From Kaiser Fung’s blog “Numbers Rule Your World”:
The following articles discuss the behind-the-scenes process of preparing data for analysis. It points to the “garbage in garbage out” problem. One should always be aware of the potential hazards.
“The murky world of student-loan statistics”, Felix Salmon (link)
At the end of this post, Felix found it remarkable that the government would not have better access to the data
The Reuters Blog post by Felix describes the typical problem with data and the challenges facing analysts who consume the data. The problem is difficult enough when ‘you own all the data’ (i.e. can examine how the data is created, aggregated, managed, etc. because you are the source). However, most analysis needs more than one pocket of data and relies on external sources of data to supplement what you might already have. The more removed an analyst is from the source, the less insight and understanding you have on its data quality.
One of the more disturbing aspects of Felix’s post is the fact that despite knowing there are significant errors in the previously published data, the NY Fed is only going to modify interpretation of current and future data. Thus, the longitudinal view (the view across time) will have this strange (and likely soon forgotten) jump in the amount of student loan debt. Good luck trying to do a longitudinal study using that data series.

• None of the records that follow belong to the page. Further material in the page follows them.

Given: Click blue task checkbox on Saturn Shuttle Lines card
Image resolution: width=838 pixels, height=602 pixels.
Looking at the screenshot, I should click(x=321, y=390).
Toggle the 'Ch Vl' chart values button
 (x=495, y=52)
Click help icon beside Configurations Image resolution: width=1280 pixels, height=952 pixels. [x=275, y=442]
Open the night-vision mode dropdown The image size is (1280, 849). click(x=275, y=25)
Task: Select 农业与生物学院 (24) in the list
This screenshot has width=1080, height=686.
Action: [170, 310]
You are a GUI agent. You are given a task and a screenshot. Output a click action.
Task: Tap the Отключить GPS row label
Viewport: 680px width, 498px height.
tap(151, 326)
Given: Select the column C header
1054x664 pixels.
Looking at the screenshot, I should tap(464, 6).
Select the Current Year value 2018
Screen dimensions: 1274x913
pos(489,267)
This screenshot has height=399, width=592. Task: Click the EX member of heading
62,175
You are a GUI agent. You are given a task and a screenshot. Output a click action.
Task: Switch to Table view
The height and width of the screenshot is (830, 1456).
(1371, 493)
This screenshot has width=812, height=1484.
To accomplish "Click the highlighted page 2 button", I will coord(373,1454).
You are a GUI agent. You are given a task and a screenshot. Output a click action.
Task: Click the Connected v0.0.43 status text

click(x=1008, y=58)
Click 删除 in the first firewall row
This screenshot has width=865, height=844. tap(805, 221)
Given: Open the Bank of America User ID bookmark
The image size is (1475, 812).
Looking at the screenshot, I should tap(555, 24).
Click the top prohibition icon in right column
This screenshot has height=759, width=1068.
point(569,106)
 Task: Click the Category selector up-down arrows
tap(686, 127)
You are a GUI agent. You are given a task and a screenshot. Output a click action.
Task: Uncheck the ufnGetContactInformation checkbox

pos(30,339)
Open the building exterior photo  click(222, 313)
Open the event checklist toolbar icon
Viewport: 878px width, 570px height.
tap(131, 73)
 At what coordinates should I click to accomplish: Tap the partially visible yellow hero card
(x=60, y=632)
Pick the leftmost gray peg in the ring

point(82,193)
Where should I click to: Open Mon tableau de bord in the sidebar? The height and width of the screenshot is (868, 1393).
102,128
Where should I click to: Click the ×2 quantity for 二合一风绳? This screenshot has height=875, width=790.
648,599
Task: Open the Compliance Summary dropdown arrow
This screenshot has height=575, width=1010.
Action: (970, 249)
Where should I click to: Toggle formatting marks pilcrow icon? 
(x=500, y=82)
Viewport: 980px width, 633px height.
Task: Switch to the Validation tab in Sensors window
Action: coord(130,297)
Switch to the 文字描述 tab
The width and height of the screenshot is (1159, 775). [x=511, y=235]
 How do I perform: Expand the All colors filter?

A colleague responded to this by citing a CNN interview of a former GM executive discussing why GM declined. GM’s management culture (dominated by MBAs who are numbers people) made decisions based on what the data told them. When the former GM executive would bring perspectives from past experience, gut feeling and subjective judgement, he was advised that he came across as immature. My colleague commented:
“This provides a footnote to why over-reliance on data is dangerous in itself”
To rephrase/expand his point, I would say:
“Data-centric decision making is the most scientific basis for substantive decision making. HOWEVER, if you don’t understand the underlying data and its inherent flaws (known and/or unknown), you are living in a dream world.”
I think this is what he meant by ‘over reliance’ — total trust on the data in front of you to the exclusion of everything else.
In my view, you are almost always faced with these two conditions:
- Your data stinks, or at least has some rotten parts.
- You don’t have all the data which you really need/want
Once you acknowledge those conditions, you can start examining the ‘gut feel’ and the ‘subjective judgment’ in view of the data gaps.